Lorsqu'il eut eu été eu, nous lui expliquâmes comment il s'était fait avoir.
« Cela n'est pas attesté fréquemment dans l'écrit », selon Grevisse...
J'espère que non. Je ne l'espère pas. C'est inespéré.
Je t'aime bien. Tu es ma bien-aimée.
Une remarque peu pertinente. Une remarque impertinente.
Je voudrais quelque chose qui soit bon à manger, et beau aussi. Je voudrais quelque bonne chose à manger, et belle aussi.
Je connais une personne très matchiste. Elle bat sa femme.

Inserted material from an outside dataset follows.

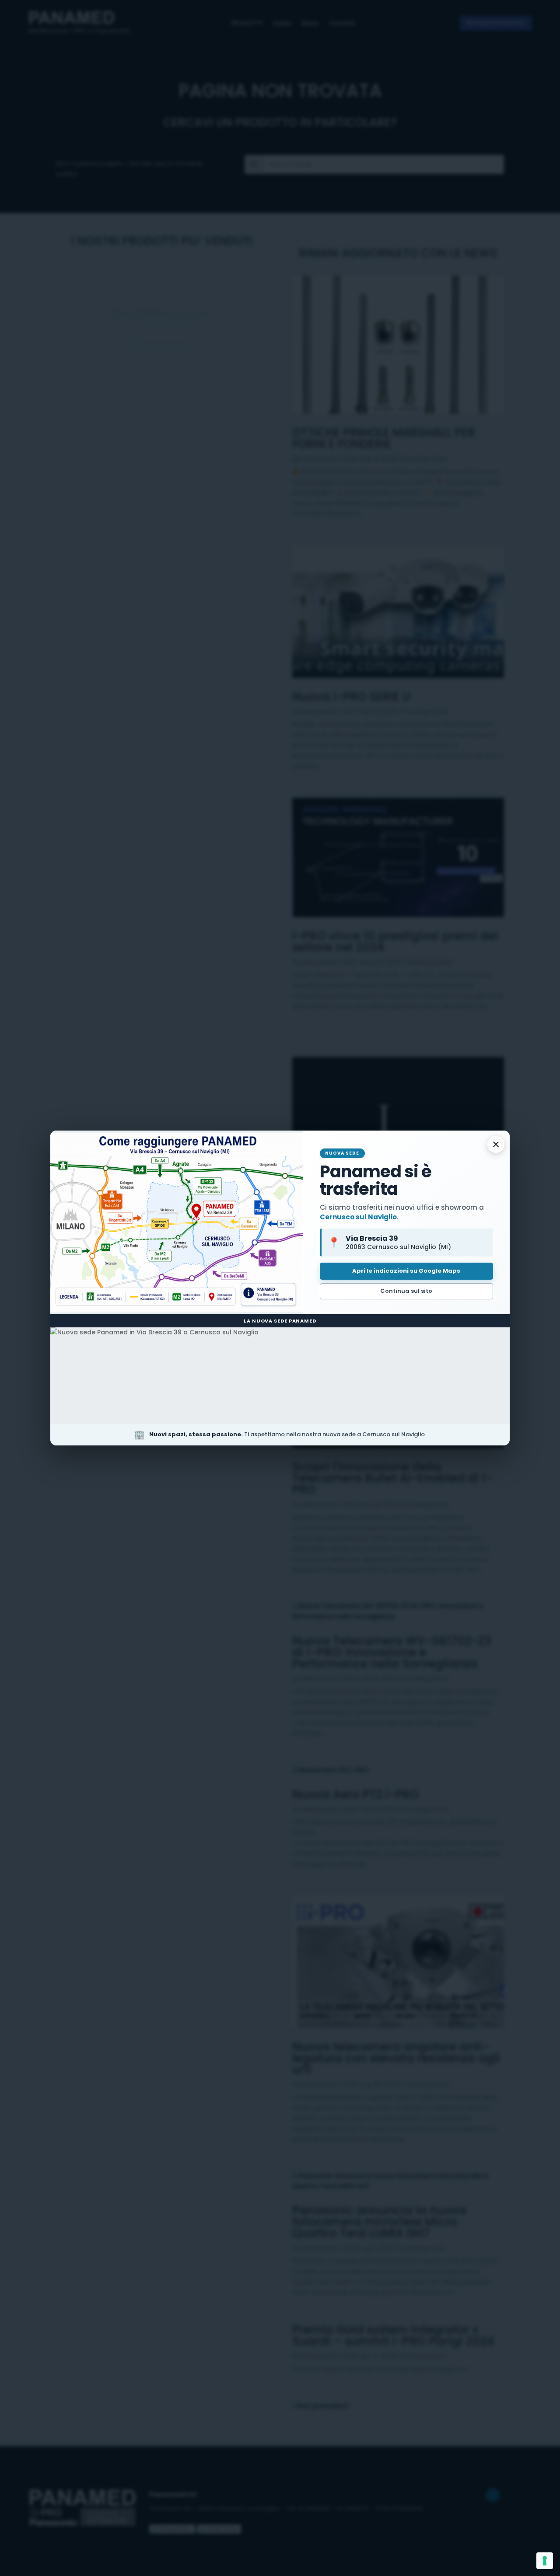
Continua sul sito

Des querelles de (personnes stupides).
Des (querelles de personnes) stupides.
J'en ai aperçu que vous n'avez pas vues.
C'est un savant compromis dans la dissuasion nucléaire et les armements classiques. C'est un savant compromis entre la dissuasion nucléaire et les armements classiques.
Le patient fou attendait devant le cabinet médical.
La seconde mineure du sophiste chanteur était fausse.
Un cochon foutu. Un foutu cochon. Un lapin chaud. Un chaud lapin.
"Je viens de terminer cette corvée." "Moi, je n'en suis qu'au début, j'aimerais bien venir de terminer."